#### Given data

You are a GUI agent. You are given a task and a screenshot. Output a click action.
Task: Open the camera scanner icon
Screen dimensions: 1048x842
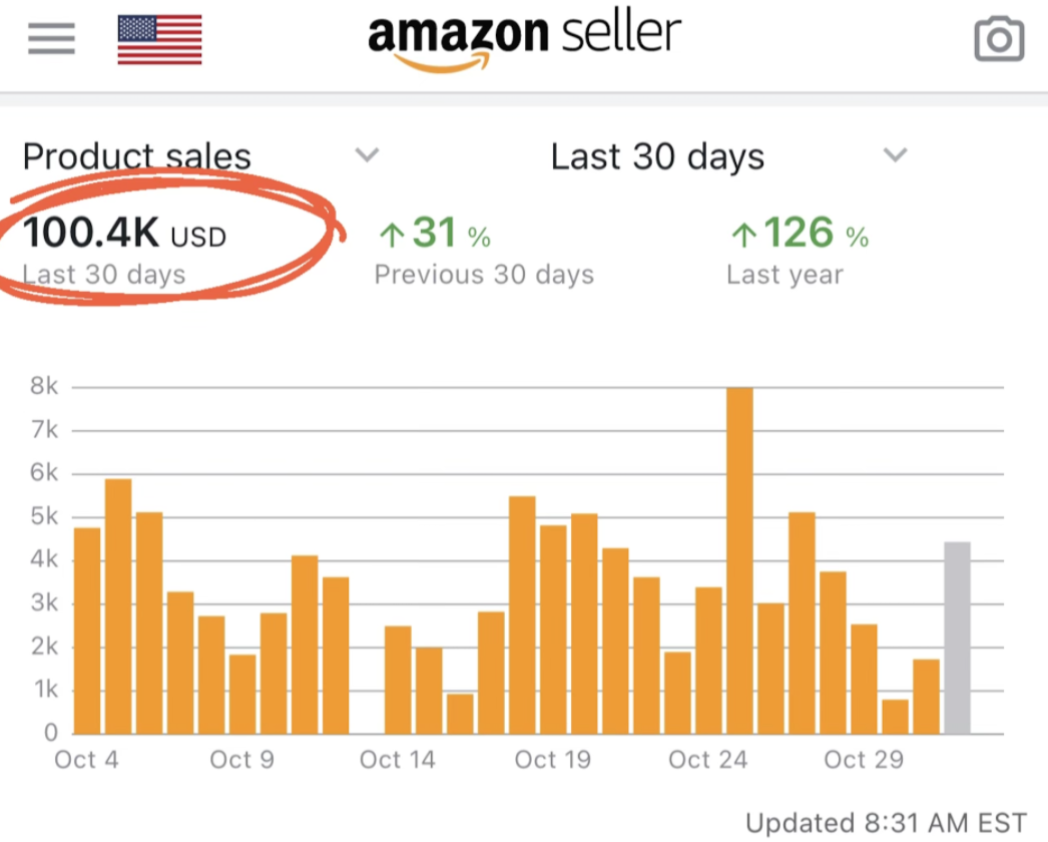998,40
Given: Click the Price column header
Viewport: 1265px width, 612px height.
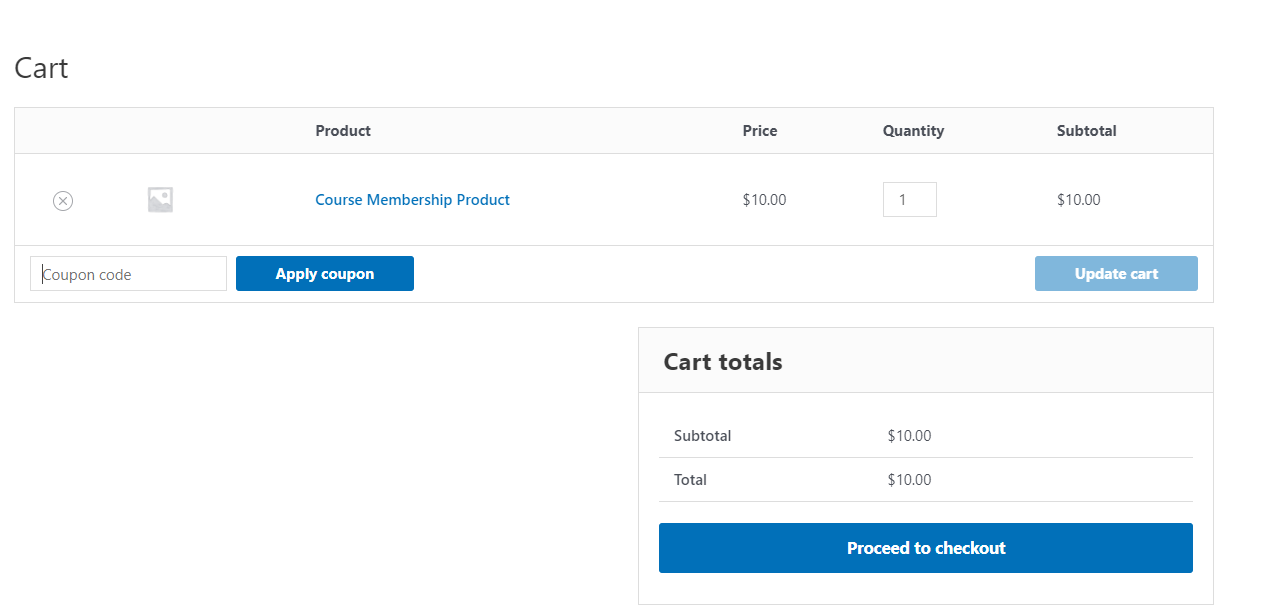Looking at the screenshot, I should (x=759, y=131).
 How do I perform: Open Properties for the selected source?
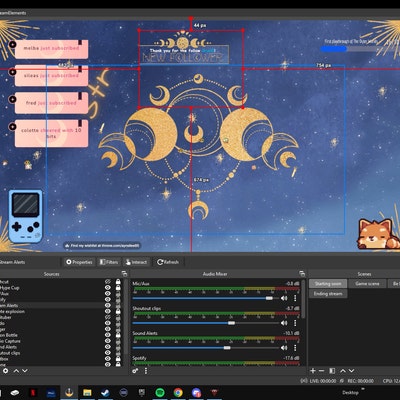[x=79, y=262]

#### Work instruction
Your copy must match the records above exactly, apart from the pictures, which are excluded.

#### Answer section
You are a GUI agent. You are given a task and a screenshot. Output a click action.
Task: Open the camera scanner icon
Screen dimensions: 1048x842
998,40
Given: Click the Price column header
Viewport: 1265px width, 612px height.
Looking at the screenshot, I should (x=759, y=131).
 How do I perform: Open Properties for the selected source?
[x=79, y=262]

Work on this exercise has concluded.